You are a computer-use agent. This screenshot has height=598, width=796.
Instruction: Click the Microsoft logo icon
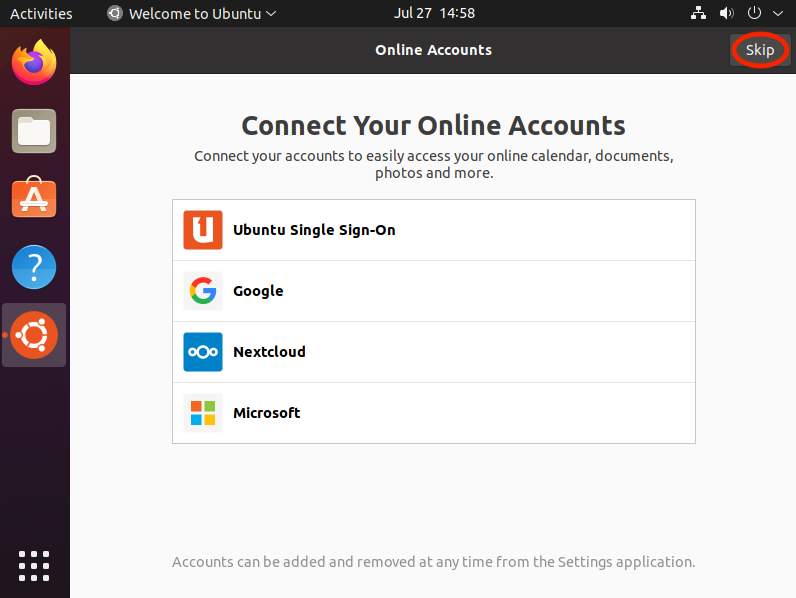(x=203, y=413)
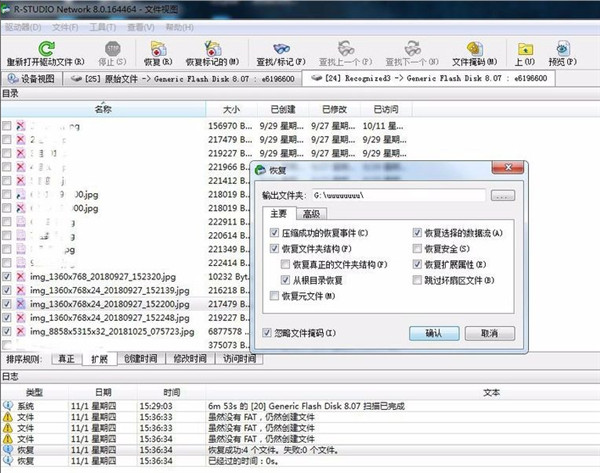Open the 工具(T) menu
Screen dimensions: 600x473
[x=103, y=28]
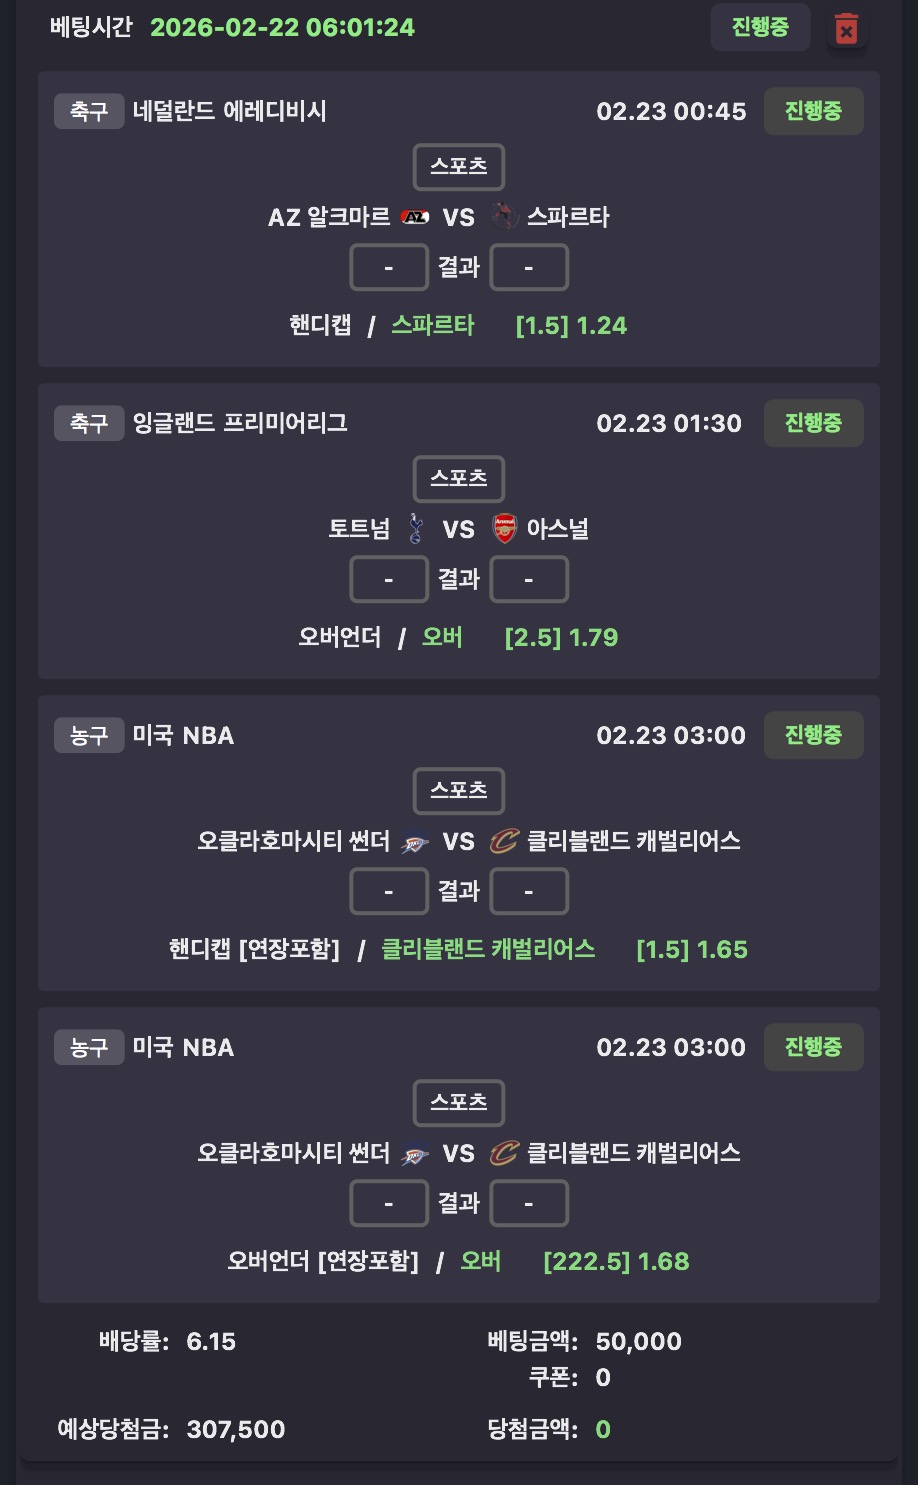Click the top header 진행중 status button
Screen dimensions: 918x1485
tap(760, 27)
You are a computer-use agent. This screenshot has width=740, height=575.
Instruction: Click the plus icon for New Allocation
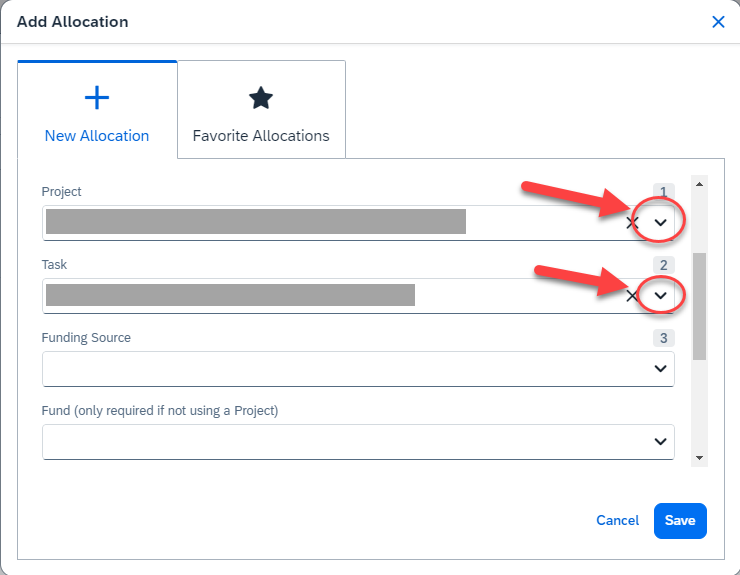[x=97, y=97]
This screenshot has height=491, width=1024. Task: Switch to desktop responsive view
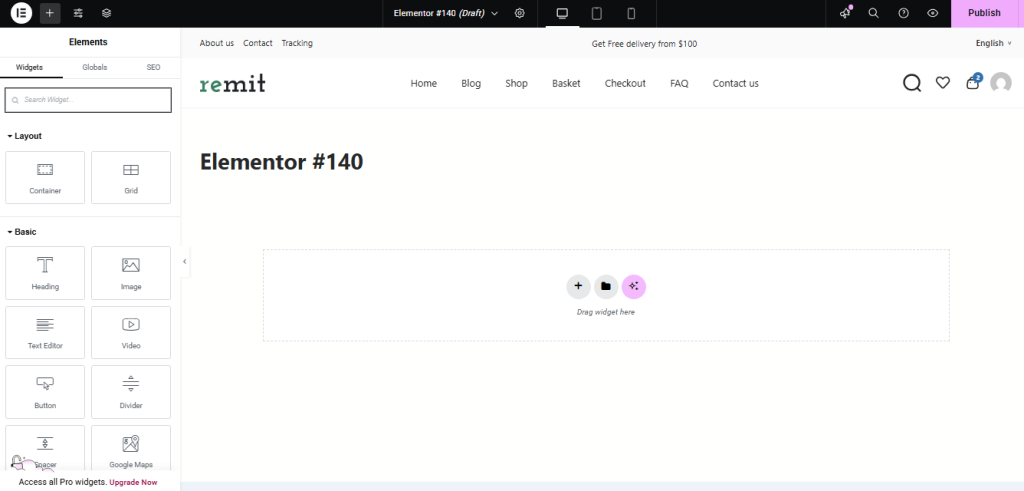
:::::
▶ **Directions for this task**:
Pull every line containing "height" out of the data above.

▶ **Finished exercise**:
You are a computer-use agent. This screenshot has height=598, width=796.
You are a computer-use agent. This screenshot has width=740, height=575.
This screenshot has height=491, width=1024. Task: Switch to desktop responsive view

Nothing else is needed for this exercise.